┌──
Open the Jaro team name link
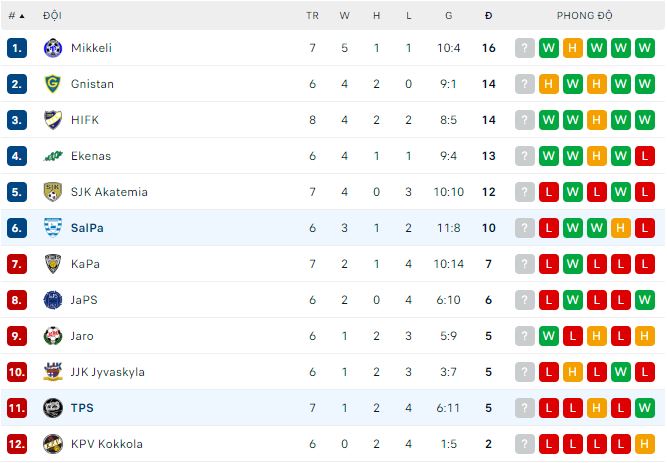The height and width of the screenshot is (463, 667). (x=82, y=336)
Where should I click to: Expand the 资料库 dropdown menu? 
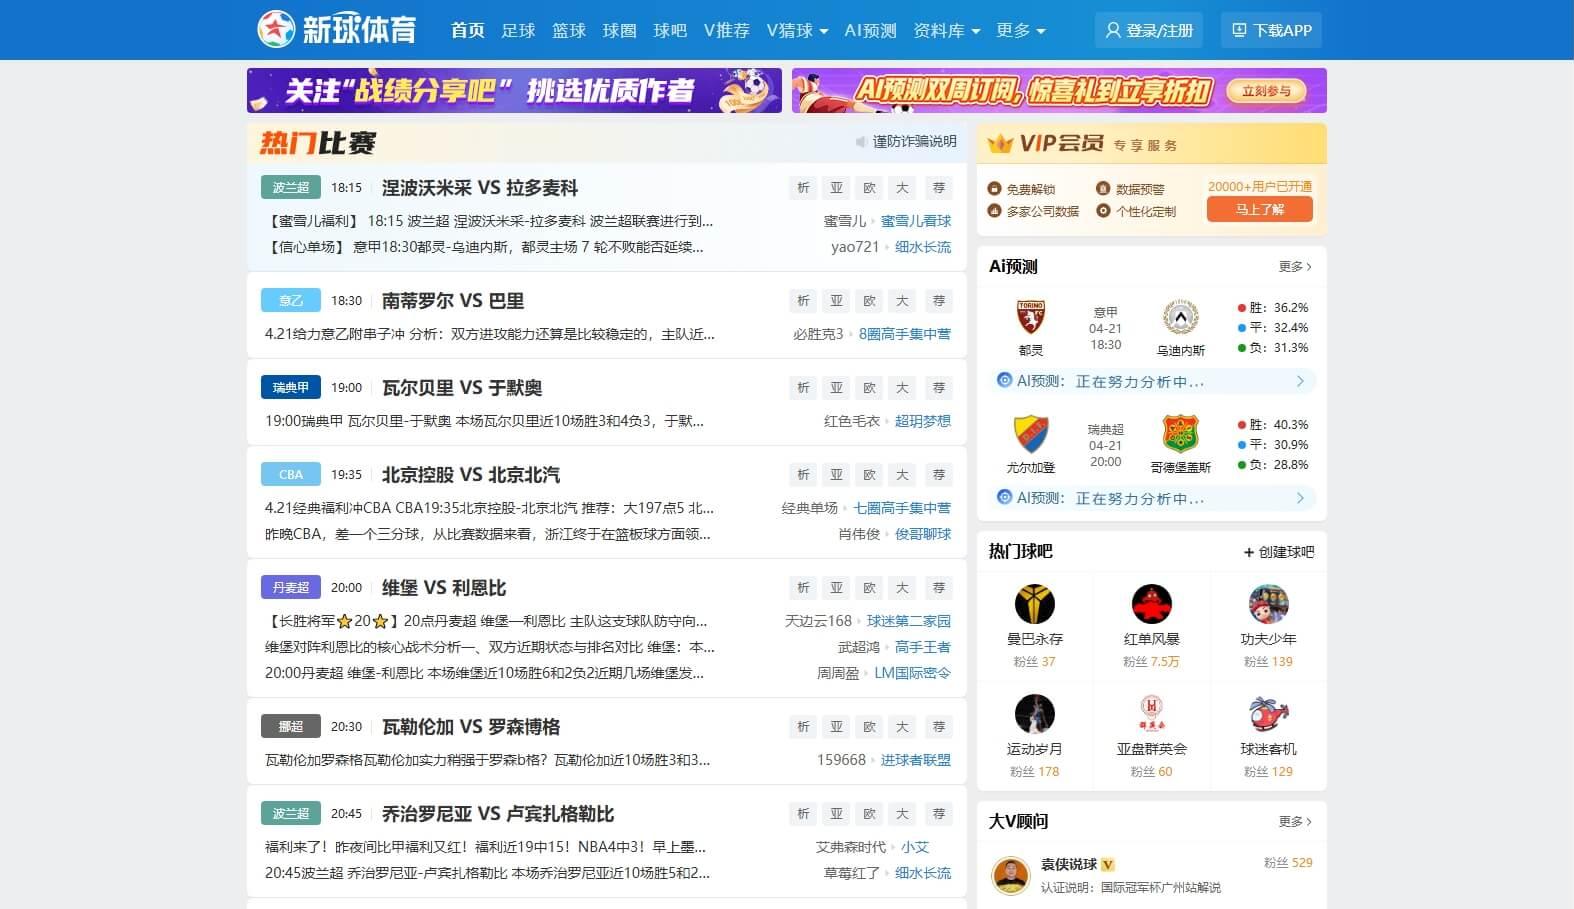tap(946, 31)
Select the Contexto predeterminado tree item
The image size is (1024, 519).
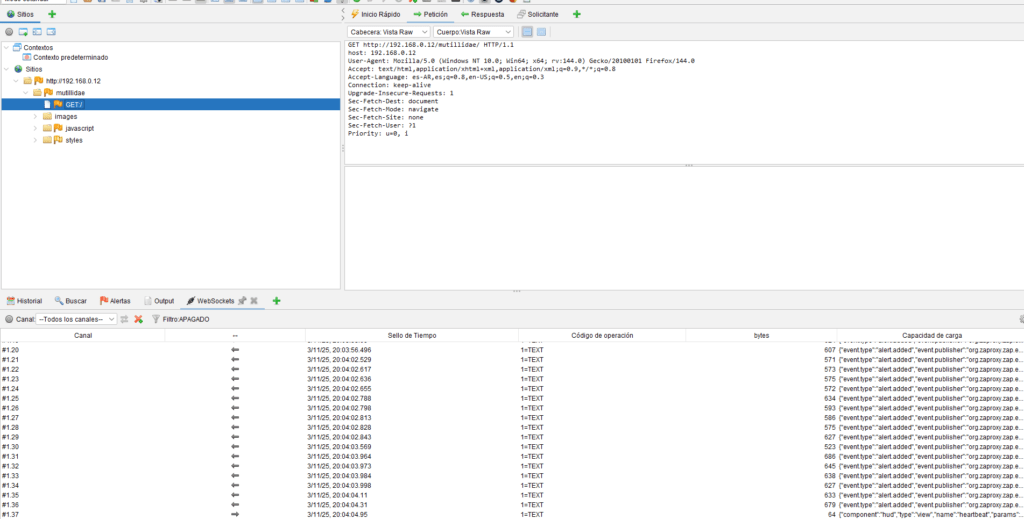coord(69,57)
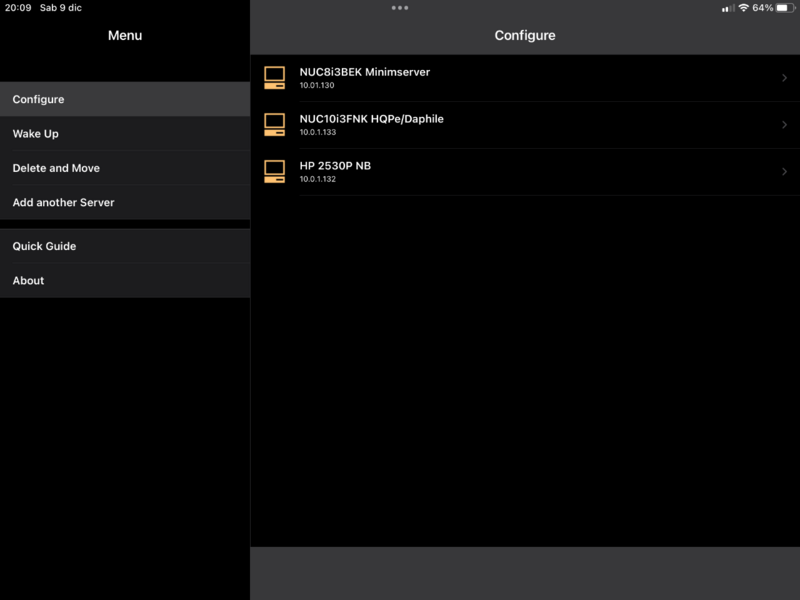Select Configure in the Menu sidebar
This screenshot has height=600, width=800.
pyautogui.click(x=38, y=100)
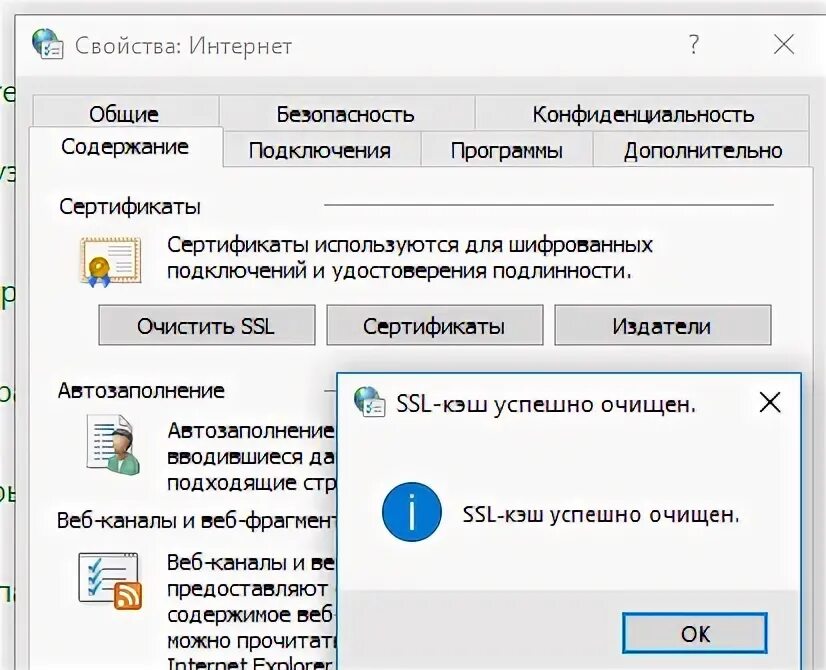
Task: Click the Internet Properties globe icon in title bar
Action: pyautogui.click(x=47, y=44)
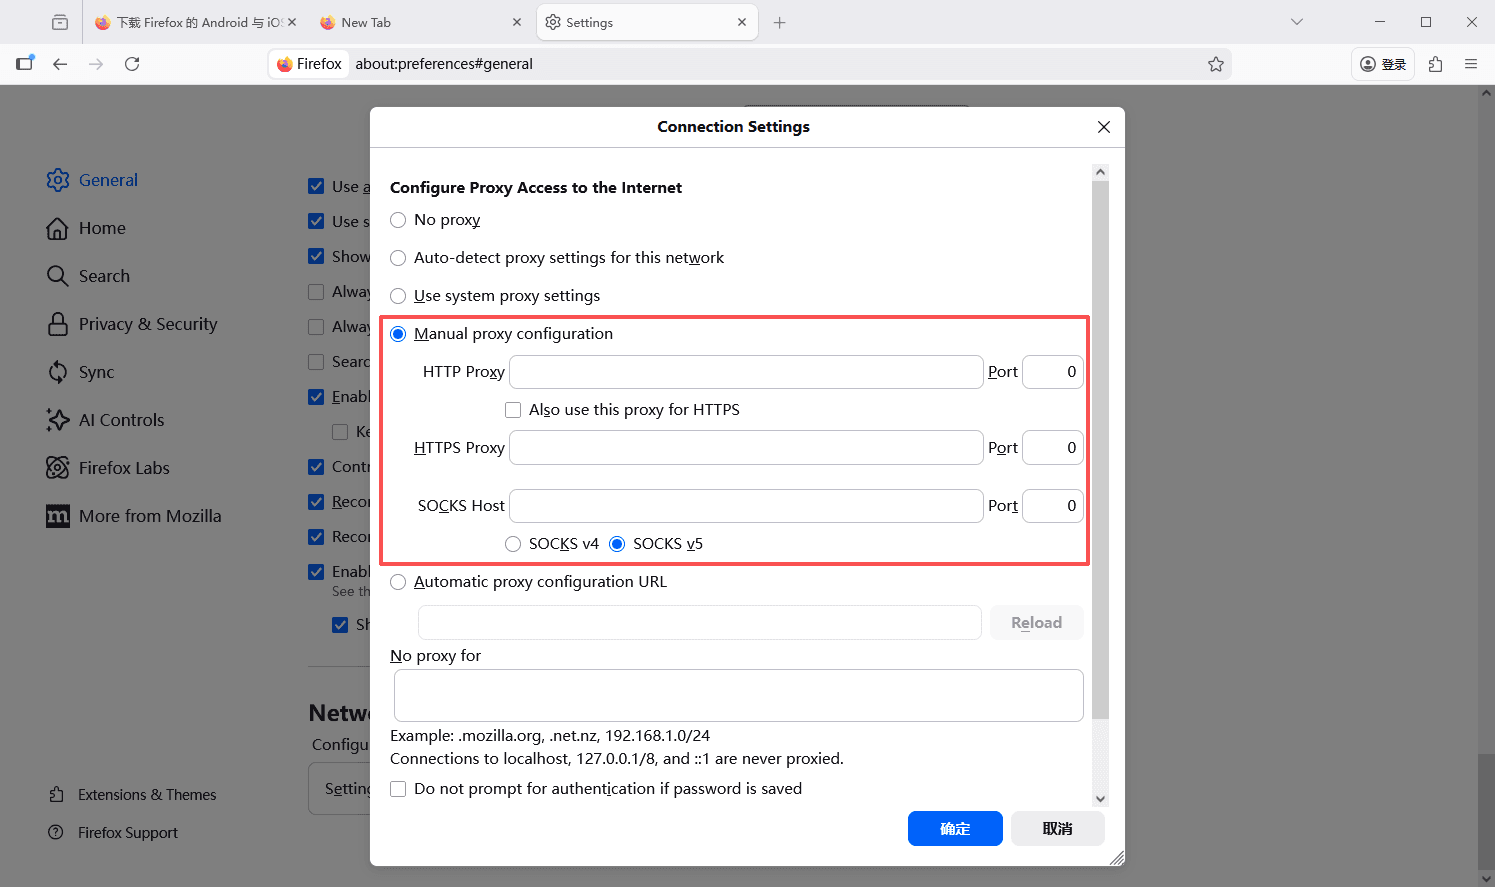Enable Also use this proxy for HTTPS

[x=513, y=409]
└──
Problem to solve:
What must be output is the exact run of lines from the one holding "Select the Contexto predeterminado tree item" through the end of the entries above, both ends included, minus the pictures.

Answer space:
Select the Contexto predeterminado tree item
The image size is (1024, 519).
coord(69,57)
Select Configure in the Menu sidebar
This screenshot has height=600, width=800.
pyautogui.click(x=38, y=100)
Task: Click the Internet Properties globe icon in title bar
Action: pyautogui.click(x=47, y=44)
Enable Also use this proxy for HTTPS

[x=513, y=409]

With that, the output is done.